WRITTEN REQUEST =>
Reproduce the following rows word for word.

+++++

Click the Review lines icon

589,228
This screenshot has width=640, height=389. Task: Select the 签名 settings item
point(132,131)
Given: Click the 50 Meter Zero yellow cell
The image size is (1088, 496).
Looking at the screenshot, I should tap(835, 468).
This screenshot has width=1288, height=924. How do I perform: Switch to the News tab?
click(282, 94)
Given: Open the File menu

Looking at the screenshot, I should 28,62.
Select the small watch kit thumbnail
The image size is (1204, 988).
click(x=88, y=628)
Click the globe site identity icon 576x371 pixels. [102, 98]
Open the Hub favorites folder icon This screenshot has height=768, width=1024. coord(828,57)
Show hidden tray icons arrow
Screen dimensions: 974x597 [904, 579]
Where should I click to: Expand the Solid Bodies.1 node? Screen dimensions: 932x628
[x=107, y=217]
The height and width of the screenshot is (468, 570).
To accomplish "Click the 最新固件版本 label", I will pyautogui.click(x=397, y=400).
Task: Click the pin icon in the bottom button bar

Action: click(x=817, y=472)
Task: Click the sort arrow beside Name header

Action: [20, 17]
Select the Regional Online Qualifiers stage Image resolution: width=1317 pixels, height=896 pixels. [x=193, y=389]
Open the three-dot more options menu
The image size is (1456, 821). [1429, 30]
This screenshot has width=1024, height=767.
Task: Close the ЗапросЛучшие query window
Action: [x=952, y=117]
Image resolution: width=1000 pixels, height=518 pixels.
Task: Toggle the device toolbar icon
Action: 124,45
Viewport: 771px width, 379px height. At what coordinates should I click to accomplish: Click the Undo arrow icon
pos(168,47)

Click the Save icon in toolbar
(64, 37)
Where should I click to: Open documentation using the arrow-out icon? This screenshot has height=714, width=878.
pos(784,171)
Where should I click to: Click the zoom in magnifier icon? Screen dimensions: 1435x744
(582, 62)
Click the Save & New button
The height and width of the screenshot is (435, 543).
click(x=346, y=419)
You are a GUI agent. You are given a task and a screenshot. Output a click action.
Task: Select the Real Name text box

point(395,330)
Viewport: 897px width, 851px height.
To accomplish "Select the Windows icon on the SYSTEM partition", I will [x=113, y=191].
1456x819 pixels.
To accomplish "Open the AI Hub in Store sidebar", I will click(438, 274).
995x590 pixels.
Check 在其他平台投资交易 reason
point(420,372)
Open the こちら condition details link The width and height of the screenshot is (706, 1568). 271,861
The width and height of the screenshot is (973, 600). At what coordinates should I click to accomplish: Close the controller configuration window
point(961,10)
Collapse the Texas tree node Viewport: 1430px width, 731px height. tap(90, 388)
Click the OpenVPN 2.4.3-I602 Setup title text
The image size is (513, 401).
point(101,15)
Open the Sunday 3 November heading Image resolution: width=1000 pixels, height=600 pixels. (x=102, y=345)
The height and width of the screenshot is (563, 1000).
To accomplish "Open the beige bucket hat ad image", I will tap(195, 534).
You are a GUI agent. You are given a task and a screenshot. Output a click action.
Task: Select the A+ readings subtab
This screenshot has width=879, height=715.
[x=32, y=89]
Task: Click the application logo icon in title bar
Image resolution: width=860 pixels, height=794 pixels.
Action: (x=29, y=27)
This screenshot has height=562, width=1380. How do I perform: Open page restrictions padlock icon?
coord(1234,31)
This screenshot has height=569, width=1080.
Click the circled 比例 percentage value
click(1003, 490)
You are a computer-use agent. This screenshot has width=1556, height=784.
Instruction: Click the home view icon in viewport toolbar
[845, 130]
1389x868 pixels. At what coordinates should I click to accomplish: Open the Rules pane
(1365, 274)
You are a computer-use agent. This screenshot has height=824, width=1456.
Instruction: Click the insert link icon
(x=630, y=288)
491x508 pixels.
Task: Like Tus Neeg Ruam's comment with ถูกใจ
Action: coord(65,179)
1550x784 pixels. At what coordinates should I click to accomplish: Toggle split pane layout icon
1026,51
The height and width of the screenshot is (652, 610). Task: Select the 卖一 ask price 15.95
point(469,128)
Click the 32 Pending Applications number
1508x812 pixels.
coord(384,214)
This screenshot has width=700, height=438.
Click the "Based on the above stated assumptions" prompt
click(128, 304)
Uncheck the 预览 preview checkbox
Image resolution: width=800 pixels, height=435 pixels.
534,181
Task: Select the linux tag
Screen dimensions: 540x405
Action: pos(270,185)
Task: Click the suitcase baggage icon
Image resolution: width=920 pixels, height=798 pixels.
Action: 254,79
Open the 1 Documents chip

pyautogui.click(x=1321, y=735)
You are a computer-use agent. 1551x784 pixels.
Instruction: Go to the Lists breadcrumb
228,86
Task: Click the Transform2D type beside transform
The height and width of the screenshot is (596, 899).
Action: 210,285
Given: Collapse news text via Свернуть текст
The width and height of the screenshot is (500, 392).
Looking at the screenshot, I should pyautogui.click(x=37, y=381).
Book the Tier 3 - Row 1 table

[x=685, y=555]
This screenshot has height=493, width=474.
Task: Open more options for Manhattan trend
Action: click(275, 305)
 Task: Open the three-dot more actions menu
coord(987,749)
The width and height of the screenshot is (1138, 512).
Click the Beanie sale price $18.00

+++++

FINISHED EXERCISE =>
Click the Review lines icon

589,228
This screenshot has width=640, height=389. Task: Select the 签名 settings item
point(132,131)
Given: Click the 50 Meter Zero yellow cell
The image size is (1088, 496).
Looking at the screenshot, I should tap(835, 468).
This screenshot has width=1288, height=924. How do I perform: Switch to the News tab?
click(282, 94)
Given: Open the File menu

Looking at the screenshot, I should 28,62.
Select the small watch kit thumbnail
The image size is (1204, 988).
click(x=88, y=628)
Click the globe site identity icon 576x371 pixels. [102, 98]
Open the Hub favorites folder icon This screenshot has height=768, width=1024. coord(828,57)
Show hidden tray icons arrow
Screen dimensions: 974x597 [904, 579]
Where should I click to: Expand the Solid Bodies.1 node? Screen dimensions: 932x628
[x=107, y=217]
The height and width of the screenshot is (468, 570).
To accomplish "Click the 最新固件版本 label", I will pyautogui.click(x=397, y=400).
Task: Click the pin icon in the bottom button bar

Action: click(x=817, y=472)
Task: Click the sort arrow beside Name header

Action: [20, 17]
Select the Regional Online Qualifiers stage Image resolution: width=1317 pixels, height=896 pixels. [x=193, y=389]
Open the three-dot more options menu
The image size is (1456, 821). [1429, 30]
This screenshot has width=1024, height=767.
Task: Close the ЗапросЛучшие query window
Action: [x=952, y=117]
Image resolution: width=1000 pixels, height=518 pixels.
Task: Toggle the device toolbar icon
Action: 124,45
Viewport: 771px width, 379px height. At what coordinates should I click to accomplish: Click the Undo arrow icon
pos(168,47)

Click the Save icon in toolbar
(64, 37)
Where should I click to: Open documentation using the arrow-out icon? This screenshot has height=714, width=878.
pos(784,171)
Where should I click to: Click the zoom in magnifier icon? Screen dimensions: 1435x744
(582, 62)
Click the Save & New button
The height and width of the screenshot is (435, 543).
click(x=346, y=419)
You are a GUI agent. You are given a task and a screenshot. Output a click action.
Task: Select the Real Name text box

point(395,330)
Viewport: 897px width, 851px height.
To accomplish "Select the Windows icon on the SYSTEM partition", I will [x=113, y=191].
1456x819 pixels.
To accomplish "Open the AI Hub in Store sidebar", I will click(438, 274).
995x590 pixels.
Check 在其他平台投资交易 reason
point(420,372)
Open the こちら condition details link The width and height of the screenshot is (706, 1568). 271,861
The width and height of the screenshot is (973, 600). At what coordinates should I click to accomplish: Close the controller configuration window
point(961,10)
Collapse the Texas tree node Viewport: 1430px width, 731px height. tap(90, 388)
Click the OpenVPN 2.4.3-I602 Setup title text
The image size is (513, 401).
point(101,15)
Open the Sunday 3 November heading Image resolution: width=1000 pixels, height=600 pixels. (x=102, y=345)
The height and width of the screenshot is (563, 1000).
To accomplish "Open the beige bucket hat ad image", I will tap(195, 534).
You are a GUI agent. You are given a task and a screenshot. Output a click action.
Task: Select the A+ readings subtab
This screenshot has width=879, height=715.
[x=32, y=89]
Task: Click the application logo icon in title bar
Image resolution: width=860 pixels, height=794 pixels.
Action: (x=29, y=27)
This screenshot has height=562, width=1380. How do I perform: Open page restrictions padlock icon?
coord(1234,31)
This screenshot has height=569, width=1080.
Click the circled 比例 percentage value
click(1003, 490)
You are a computer-use agent. This screenshot has width=1556, height=784.
Instruction: Click the home view icon in viewport toolbar
[845, 130]
1389x868 pixels. At what coordinates should I click to accomplish: Open the Rules pane
(1365, 274)
You are a computer-use agent. This screenshot has height=824, width=1456.
Instruction: Click the insert link icon
(x=630, y=288)
491x508 pixels.
Task: Like Tus Neeg Ruam's comment with ถูกใจ
Action: coord(65,179)
1550x784 pixels. At what coordinates should I click to accomplish: Toggle split pane layout icon
1026,51
The height and width of the screenshot is (652, 610). Task: Select the 卖一 ask price 15.95
point(469,128)
Click the 32 Pending Applications number
1508x812 pixels.
coord(384,214)
This screenshot has width=700, height=438.
Click the "Based on the above stated assumptions" prompt
click(128, 304)
Uncheck the 预览 preview checkbox
Image resolution: width=800 pixels, height=435 pixels.
534,181
Task: Select the linux tag
Screen dimensions: 540x405
Action: pos(270,185)
Task: Click the suitcase baggage icon
Image resolution: width=920 pixels, height=798 pixels.
Action: 254,79
Open the 1 Documents chip

pyautogui.click(x=1321, y=735)
You are a computer-use agent. 1551x784 pixels.
Instruction: Go to the Lists breadcrumb
228,86
Task: Click the Transform2D type beside transform
The height and width of the screenshot is (596, 899).
Action: 210,285
Given: Collapse news text via Свернуть текст
The width and height of the screenshot is (500, 392).
Looking at the screenshot, I should pyautogui.click(x=37, y=381).
Book the Tier 3 - Row 1 table

[x=685, y=555]
This screenshot has height=493, width=474.
Task: Open more options for Manhattan trend
Action: click(275, 305)
 Task: Open the three-dot more actions menu
coord(987,749)
The width and height of the screenshot is (1138, 512).
Click the Beanie sale price $18.00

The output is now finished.